38. BÖLÜM

4.3K 217 135
                                    

Kerem hâlâ öfkeli bir şekilde annesi Vildan hanıma bakıyordu. Kuzey'de o kıza, "sen neler söylüyorsun?" diye sordu tıslayarak.

"Beni duydunuz işte." diyerek Vildan hanıma doğru gülümseyerek ilerlemeye başladı. Ve, "Vildan annecim." diyerek ona sarıldı. Kaşlarım gittikçe çatılıyordu.

"Güzel kızım. Sen ne kadar güzelleşmişsin böyle."

Kim bu kız yaaa?

"Teşekkür ederim." dedi yine o gülümsemesiyle.

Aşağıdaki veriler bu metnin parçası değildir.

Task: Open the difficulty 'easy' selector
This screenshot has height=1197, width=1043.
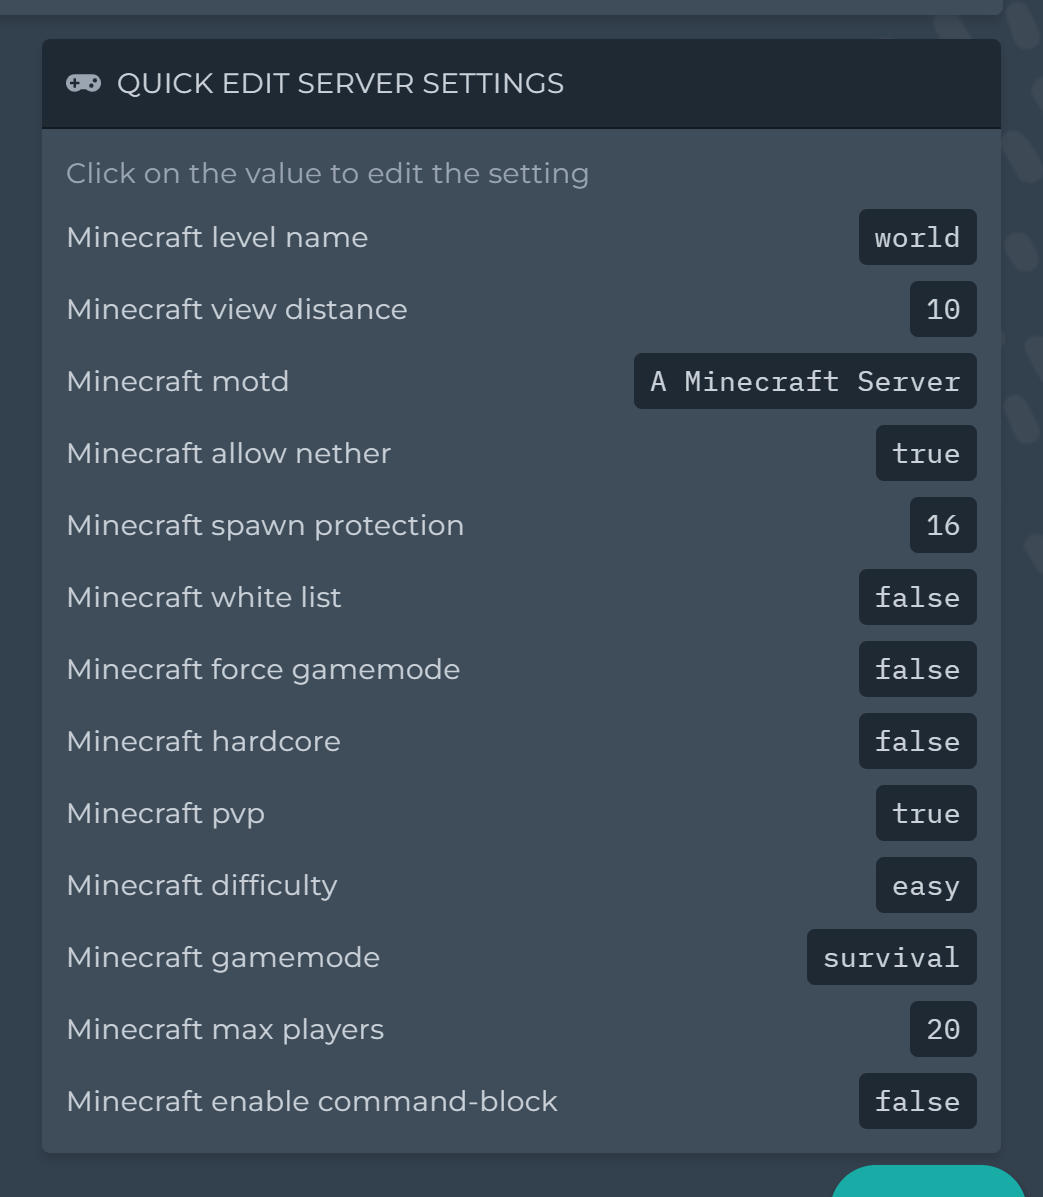Action: [x=925, y=886]
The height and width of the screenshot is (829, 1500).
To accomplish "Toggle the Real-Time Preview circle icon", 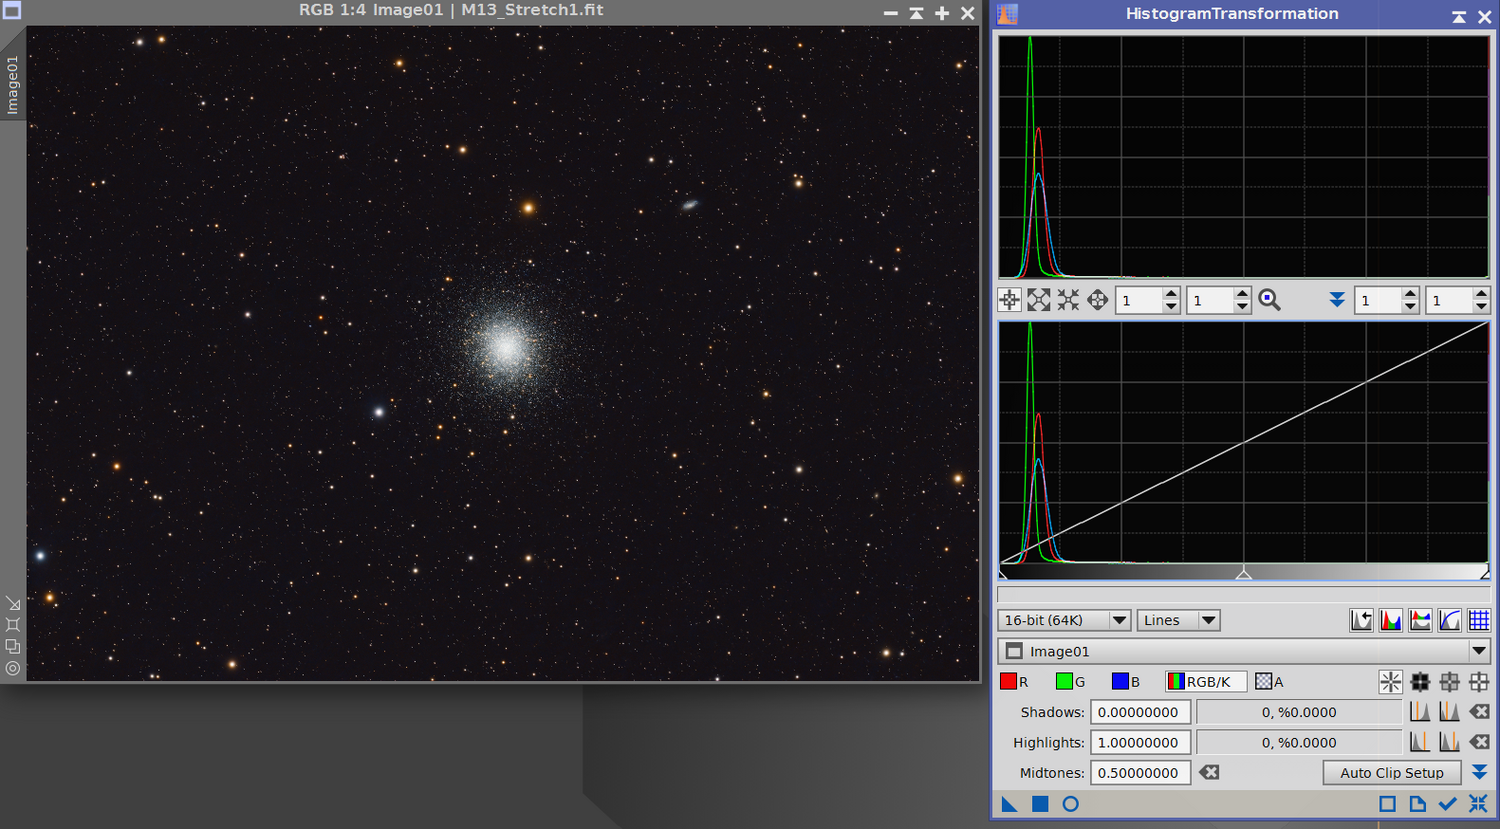I will pos(1070,804).
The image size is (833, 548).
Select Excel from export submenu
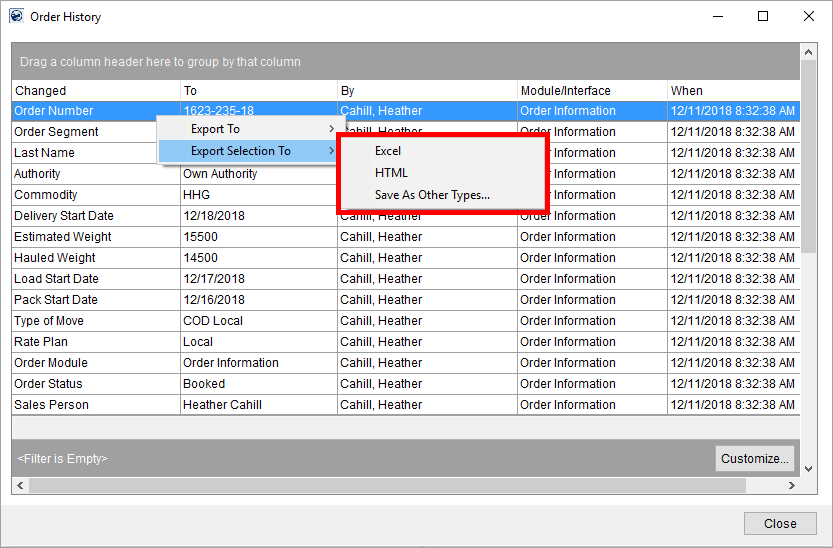click(x=388, y=151)
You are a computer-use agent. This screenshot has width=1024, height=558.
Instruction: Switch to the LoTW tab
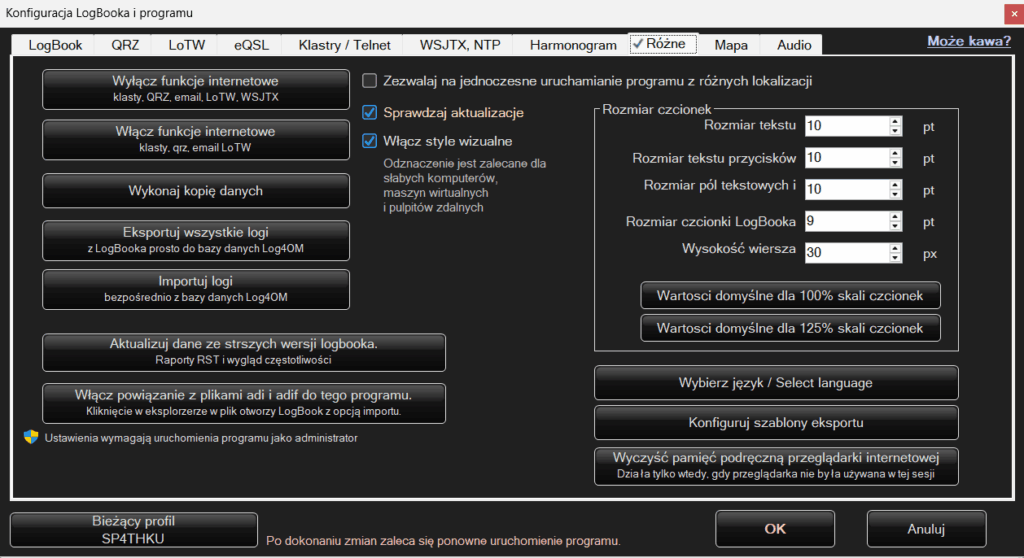188,45
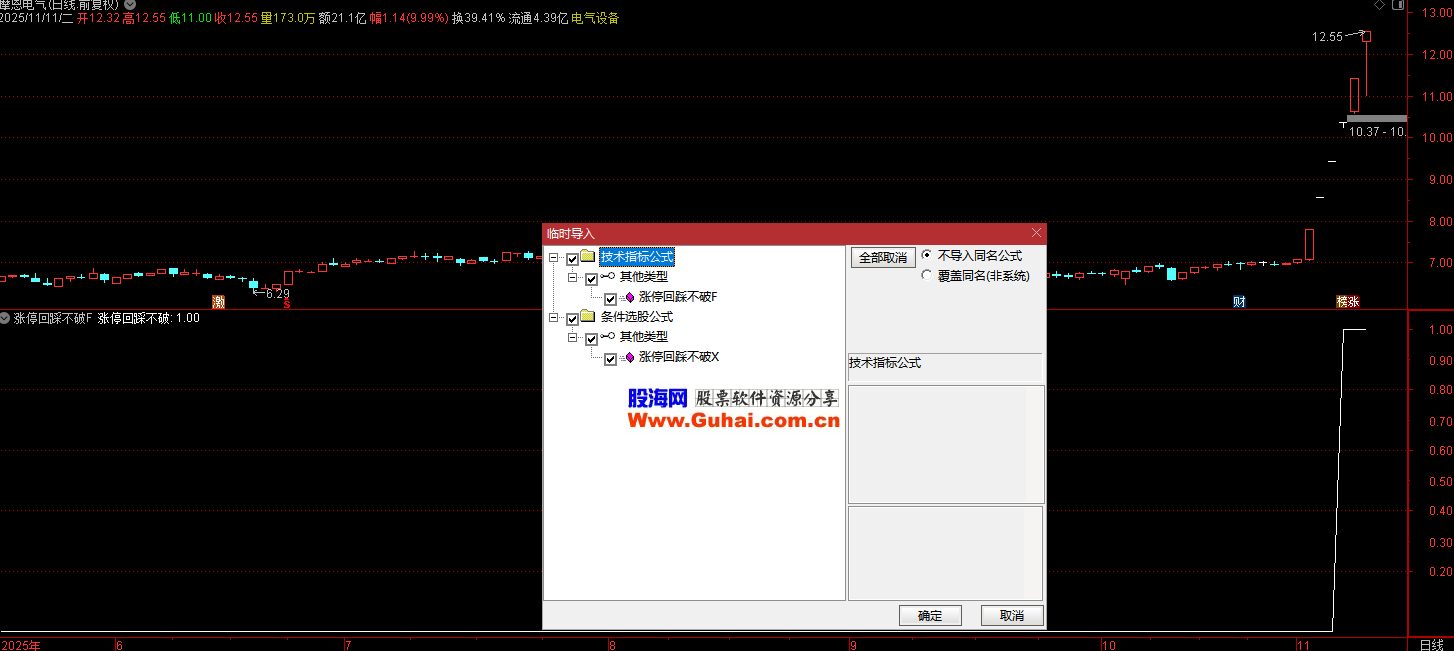Click the red S signal marker
This screenshot has height=651, width=1454.
[286, 304]
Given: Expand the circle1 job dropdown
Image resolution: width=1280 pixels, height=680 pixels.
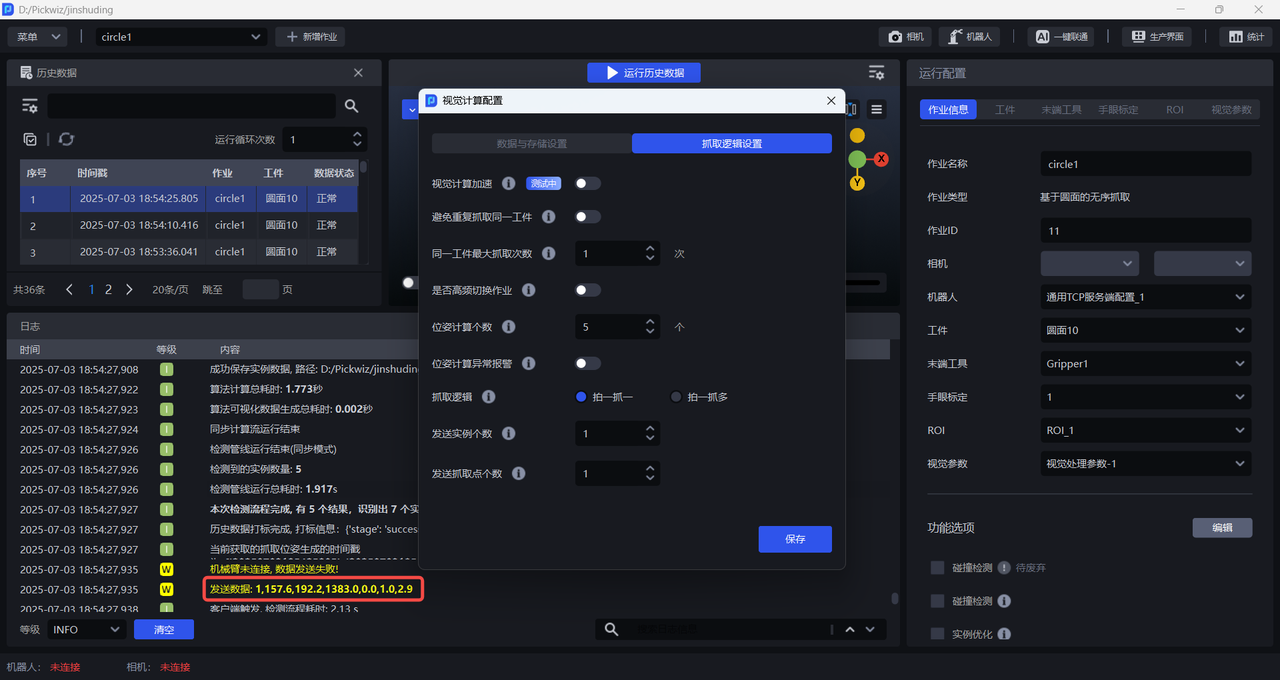Looking at the screenshot, I should (181, 37).
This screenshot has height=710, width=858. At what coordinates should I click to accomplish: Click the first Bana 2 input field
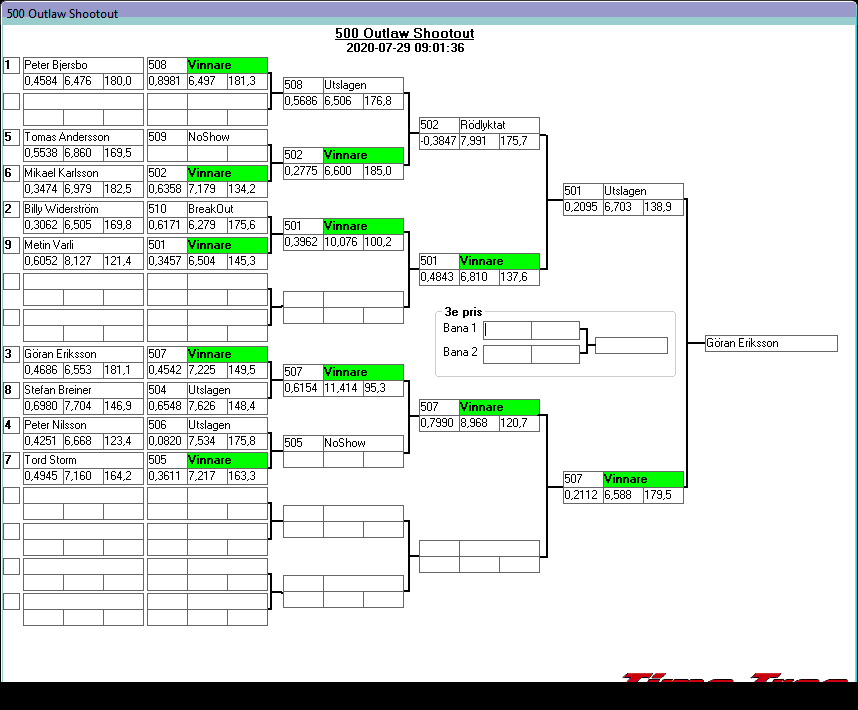(507, 354)
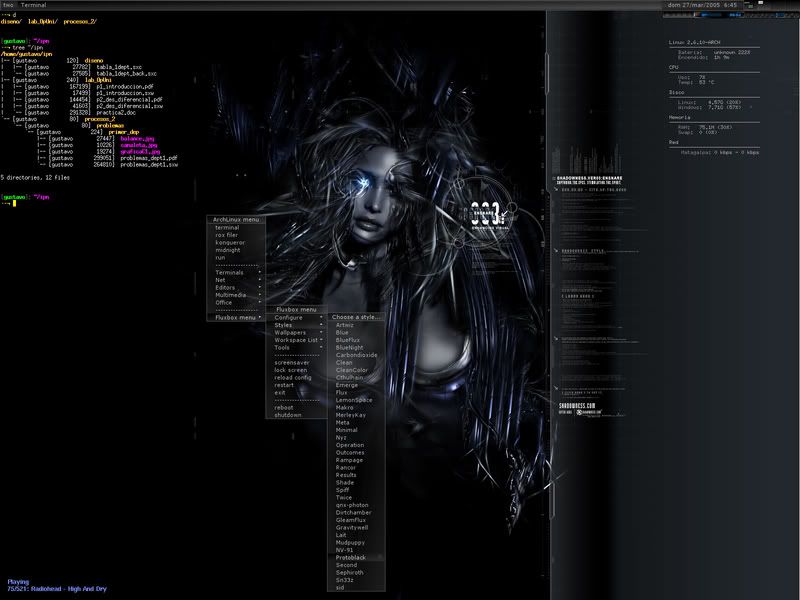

Daha sonra da Mehmet bey de, "Ceyda'cım." diyerek ona sarıldı. Adının Ceyda olduğunu öğrendimiz kız Kerem'e bakmaya başladı. Ve yavaşça ona doğru ilerleyerek, "Kerem." dedikten sonra sarılmak için uzandığında Kerem'in de geriye doğru çekilmesi bir oldu. Ve sert sesiyle, "ne demek oluyor bunlar?" diyip yine annesine bakmaya başladı sinirli gözlerle.

"Bir şey olduğu yok oğlum. Ceyda söyledi ya. İkiniz çok yakında evleneceksiniz. Benim gelinim, senin çocukluk arkadaşın Ceyda olacak."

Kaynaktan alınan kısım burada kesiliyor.